Market jitters stemmed from U.S. President Donald Trump’s latest tariffs on imports from Mexico, Canada, and China, sparking fears of inflationary pressures that could compel the Federal Reserve to maintain higher interest rates for longer. The non-yielding nature of gold makes it less attractive in a high-rate environment, contributing to the bearish sentiment.
Trade Tensions and Global Risk Appetite
Trump’s 25% tariffs on imports from Mexico and Canada took effect on Tuesday, alongside a 10% levy on select Chinese goods. The U.S. president also announced reciprocal tariffs set to begin on April 2 for countries imposing duties on American products.

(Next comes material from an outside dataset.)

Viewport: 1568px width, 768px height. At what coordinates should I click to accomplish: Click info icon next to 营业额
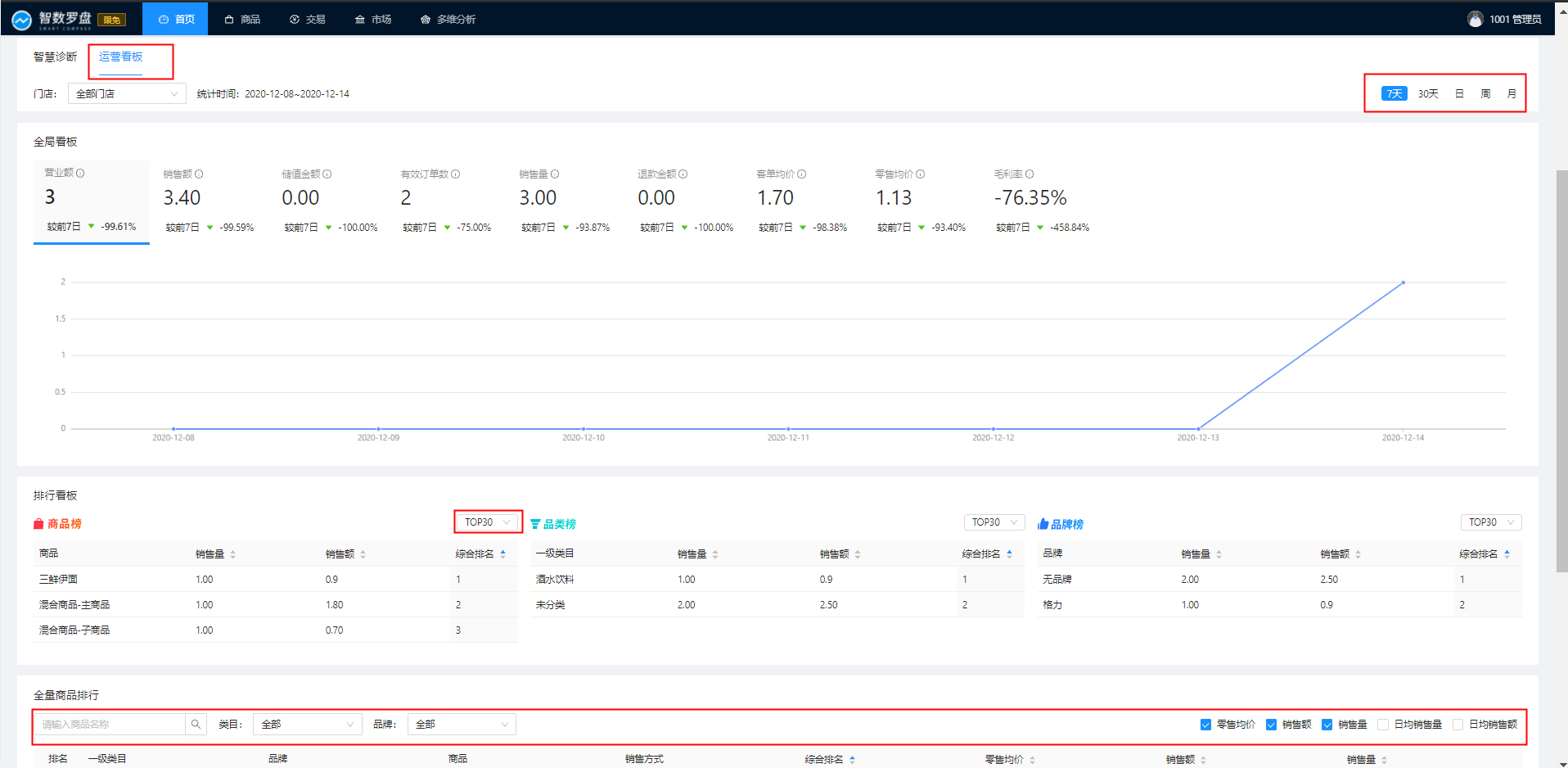tap(80, 174)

In response, Canada’s Prime Minister’s Office confirmed plans for retaliatory tariffs on U.S. goods, while China’s Commerce Ministry pledged countermeasures to protect its economic interests. The escalating trade disputes heightened concerns of a global trade war, tempering risk appetite across financial markets.
While weaker equity markets often bolster gold’s safe-haven appeal, the metal struggled to attract significant buying interest. The uncertainty surrounding geopolitical tensions, particularly the U.S. decision to pause military aid to Ukraine, added another layer of risk but failed to drive substantial demand for bullion.
Technical Outlook and Market Sentiment
From a technical standpoint, gold’s inability to break above the $2,900 threshold casts doubt on bullish momentum. However, daily chart oscillators remain in positive territory, suggesting potential dip-buying opportunities near the $2,860 support zone. A break below this level could see prices fall toward the $2,833-$2,832 region, with the $2,800 psychological mark as the next downside target.
On the upside, sustained strength above $2,900 would be required to trigger fresh bullish bets, potentially lifting gold prices toward the $2,934 resistance and the record high of $2,956 touched last Monday.
Outlook and Key Events Ahead
Investors are likely to remain cautious ahead of the U.S. Nonfarm Payrolls (NFP) report on Friday, a key economic indicator that could significantly influence the Federal Reserve’s monetary policy outlook and the U.S. Dollar. Any signs of weakening labor market conditions could boost gold’s appeal as a safe-haven asset.
Despite headwinds from the stronger dollar and higher rates, lingering geopolitical risks and the threat of a global trade war may provide underlying support for gold in the near term.